Fabiola se alejó de la puerta, que se abrió un segundo después. Brutus entró con el ceño fruncido. Sus miradas se encontraron.

—Cariño —dijo sin convicción, sin saber qué más decir—. ¡Qué sorpresa! —Sin responder, Brutus recorrió la habitación con la mirada. Abrió la boca sorprendido por el número de asistentes y por su identidad. Muchos no se atrevieron a mirarle, pero Marco Bruto, Longino y Trebonio sí.

—Bienvenido, primo —saludó Marco Bruto—. Hemos echado en falta tu compañía.

—¿Qué es todo esto? —exclamó Brutus mirando a Fabiola.

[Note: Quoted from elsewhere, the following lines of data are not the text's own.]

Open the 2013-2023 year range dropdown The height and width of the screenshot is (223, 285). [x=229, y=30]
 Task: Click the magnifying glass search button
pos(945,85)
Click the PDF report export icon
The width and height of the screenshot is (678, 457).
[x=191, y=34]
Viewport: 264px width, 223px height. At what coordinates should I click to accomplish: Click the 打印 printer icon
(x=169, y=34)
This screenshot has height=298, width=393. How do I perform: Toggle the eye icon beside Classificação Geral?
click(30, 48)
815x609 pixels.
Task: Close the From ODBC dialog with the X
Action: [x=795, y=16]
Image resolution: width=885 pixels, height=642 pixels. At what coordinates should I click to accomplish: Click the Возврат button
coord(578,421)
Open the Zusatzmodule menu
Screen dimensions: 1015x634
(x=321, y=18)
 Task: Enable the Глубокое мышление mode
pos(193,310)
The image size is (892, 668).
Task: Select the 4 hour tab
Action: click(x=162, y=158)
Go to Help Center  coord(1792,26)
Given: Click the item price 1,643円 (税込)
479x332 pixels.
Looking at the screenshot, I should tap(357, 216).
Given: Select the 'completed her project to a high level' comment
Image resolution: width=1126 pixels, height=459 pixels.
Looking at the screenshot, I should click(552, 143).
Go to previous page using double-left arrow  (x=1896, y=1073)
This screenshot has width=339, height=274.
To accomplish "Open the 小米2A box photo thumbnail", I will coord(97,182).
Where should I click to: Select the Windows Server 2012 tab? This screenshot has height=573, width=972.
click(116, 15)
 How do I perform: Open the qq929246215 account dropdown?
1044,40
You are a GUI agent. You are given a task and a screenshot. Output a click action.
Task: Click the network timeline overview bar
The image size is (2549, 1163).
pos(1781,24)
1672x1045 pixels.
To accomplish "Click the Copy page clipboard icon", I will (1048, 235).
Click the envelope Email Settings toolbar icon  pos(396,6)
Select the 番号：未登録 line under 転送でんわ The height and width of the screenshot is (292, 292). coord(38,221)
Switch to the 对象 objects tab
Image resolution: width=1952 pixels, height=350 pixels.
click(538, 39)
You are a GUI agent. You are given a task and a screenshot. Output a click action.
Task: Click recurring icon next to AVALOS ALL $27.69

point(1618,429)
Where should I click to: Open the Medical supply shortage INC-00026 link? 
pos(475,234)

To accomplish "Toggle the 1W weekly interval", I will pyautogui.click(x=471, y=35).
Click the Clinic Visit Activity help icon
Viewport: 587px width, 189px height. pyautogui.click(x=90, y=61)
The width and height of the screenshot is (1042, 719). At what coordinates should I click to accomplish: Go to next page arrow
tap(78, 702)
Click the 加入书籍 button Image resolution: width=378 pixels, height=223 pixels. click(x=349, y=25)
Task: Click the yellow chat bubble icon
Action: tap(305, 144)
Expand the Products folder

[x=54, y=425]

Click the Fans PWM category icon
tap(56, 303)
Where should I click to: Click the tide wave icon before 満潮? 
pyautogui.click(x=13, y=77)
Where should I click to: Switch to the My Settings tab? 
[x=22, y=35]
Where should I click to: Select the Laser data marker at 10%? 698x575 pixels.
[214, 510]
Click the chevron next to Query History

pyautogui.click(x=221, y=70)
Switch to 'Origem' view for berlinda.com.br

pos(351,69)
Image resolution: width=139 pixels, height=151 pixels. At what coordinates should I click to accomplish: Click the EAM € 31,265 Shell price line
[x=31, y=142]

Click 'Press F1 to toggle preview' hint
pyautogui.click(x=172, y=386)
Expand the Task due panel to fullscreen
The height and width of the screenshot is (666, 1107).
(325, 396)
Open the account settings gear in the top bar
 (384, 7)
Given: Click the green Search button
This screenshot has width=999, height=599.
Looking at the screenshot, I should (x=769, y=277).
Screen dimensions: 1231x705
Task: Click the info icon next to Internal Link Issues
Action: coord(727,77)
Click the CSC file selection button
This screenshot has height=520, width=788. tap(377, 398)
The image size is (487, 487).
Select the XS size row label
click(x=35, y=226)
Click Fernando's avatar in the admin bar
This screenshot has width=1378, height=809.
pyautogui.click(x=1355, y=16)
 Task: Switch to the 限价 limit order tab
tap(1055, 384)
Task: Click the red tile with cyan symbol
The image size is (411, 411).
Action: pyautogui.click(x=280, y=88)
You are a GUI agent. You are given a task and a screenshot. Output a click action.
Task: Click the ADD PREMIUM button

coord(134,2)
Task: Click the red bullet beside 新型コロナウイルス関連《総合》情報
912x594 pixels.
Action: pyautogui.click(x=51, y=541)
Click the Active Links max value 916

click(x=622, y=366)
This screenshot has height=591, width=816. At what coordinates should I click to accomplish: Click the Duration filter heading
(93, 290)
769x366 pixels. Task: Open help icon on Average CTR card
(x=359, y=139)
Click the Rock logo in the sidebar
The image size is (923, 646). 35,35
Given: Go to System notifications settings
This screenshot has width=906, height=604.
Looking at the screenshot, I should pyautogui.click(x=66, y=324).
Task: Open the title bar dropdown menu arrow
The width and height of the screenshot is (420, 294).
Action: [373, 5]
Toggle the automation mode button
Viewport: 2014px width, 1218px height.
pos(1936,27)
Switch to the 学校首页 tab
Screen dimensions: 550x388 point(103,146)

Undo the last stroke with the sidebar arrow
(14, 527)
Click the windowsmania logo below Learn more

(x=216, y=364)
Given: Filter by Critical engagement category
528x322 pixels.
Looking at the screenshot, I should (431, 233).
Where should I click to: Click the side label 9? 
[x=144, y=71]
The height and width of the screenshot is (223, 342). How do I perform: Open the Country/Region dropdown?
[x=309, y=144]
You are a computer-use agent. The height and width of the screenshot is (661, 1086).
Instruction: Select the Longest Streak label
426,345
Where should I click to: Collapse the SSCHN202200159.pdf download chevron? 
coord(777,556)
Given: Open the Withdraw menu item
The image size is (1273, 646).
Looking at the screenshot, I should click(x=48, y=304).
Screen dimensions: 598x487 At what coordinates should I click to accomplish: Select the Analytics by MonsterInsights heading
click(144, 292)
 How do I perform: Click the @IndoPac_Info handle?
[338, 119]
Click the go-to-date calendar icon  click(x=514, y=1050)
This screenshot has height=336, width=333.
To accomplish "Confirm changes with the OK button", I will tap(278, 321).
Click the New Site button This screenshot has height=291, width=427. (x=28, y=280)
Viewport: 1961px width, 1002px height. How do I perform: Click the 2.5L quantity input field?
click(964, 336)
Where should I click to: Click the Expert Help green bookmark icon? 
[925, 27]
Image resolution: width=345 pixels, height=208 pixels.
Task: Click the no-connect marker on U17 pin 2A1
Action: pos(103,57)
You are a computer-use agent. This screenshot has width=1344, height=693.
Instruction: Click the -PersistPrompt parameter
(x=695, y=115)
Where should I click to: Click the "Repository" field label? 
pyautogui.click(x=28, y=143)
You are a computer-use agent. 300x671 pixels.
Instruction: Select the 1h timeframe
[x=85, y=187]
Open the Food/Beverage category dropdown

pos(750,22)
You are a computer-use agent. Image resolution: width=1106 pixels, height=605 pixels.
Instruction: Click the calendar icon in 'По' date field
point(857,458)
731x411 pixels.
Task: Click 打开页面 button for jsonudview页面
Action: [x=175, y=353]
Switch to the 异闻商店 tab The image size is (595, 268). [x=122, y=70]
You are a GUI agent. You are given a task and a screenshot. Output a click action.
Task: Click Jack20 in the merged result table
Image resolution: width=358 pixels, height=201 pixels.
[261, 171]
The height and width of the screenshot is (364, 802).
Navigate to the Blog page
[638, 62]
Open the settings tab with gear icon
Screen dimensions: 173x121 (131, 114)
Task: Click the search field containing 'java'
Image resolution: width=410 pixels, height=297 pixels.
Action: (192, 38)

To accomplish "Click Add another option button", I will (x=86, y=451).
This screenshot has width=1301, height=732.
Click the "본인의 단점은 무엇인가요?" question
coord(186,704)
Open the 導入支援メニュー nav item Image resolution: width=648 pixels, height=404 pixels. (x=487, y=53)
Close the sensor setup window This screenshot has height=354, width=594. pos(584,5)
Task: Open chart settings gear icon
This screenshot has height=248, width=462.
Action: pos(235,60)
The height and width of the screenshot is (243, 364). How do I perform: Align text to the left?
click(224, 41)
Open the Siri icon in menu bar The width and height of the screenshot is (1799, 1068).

—Me parece que ya lo sabes —intervino Trebonio.

Brutus se sonrojó.

—¿Pretendéis asesinar a César?

—Más bien liberar a la República de un déspota —añadió Longino—. Y volver a poner las cosas en su sitio.

Se oyó un murmullo fuerte de asentimiento.

Brutus observó los rostros de los nobles durante varios segundos.

—Ya veo —dijo con pesadez.

—Mira cuántos hombres están presentes, primo —dijo Marco Bruto afectuosamente—. No se trata de un montón de lunáticos. Aquí están representadas las distintas opiniones. Lo que nos une es nuestro odio por la tiranía.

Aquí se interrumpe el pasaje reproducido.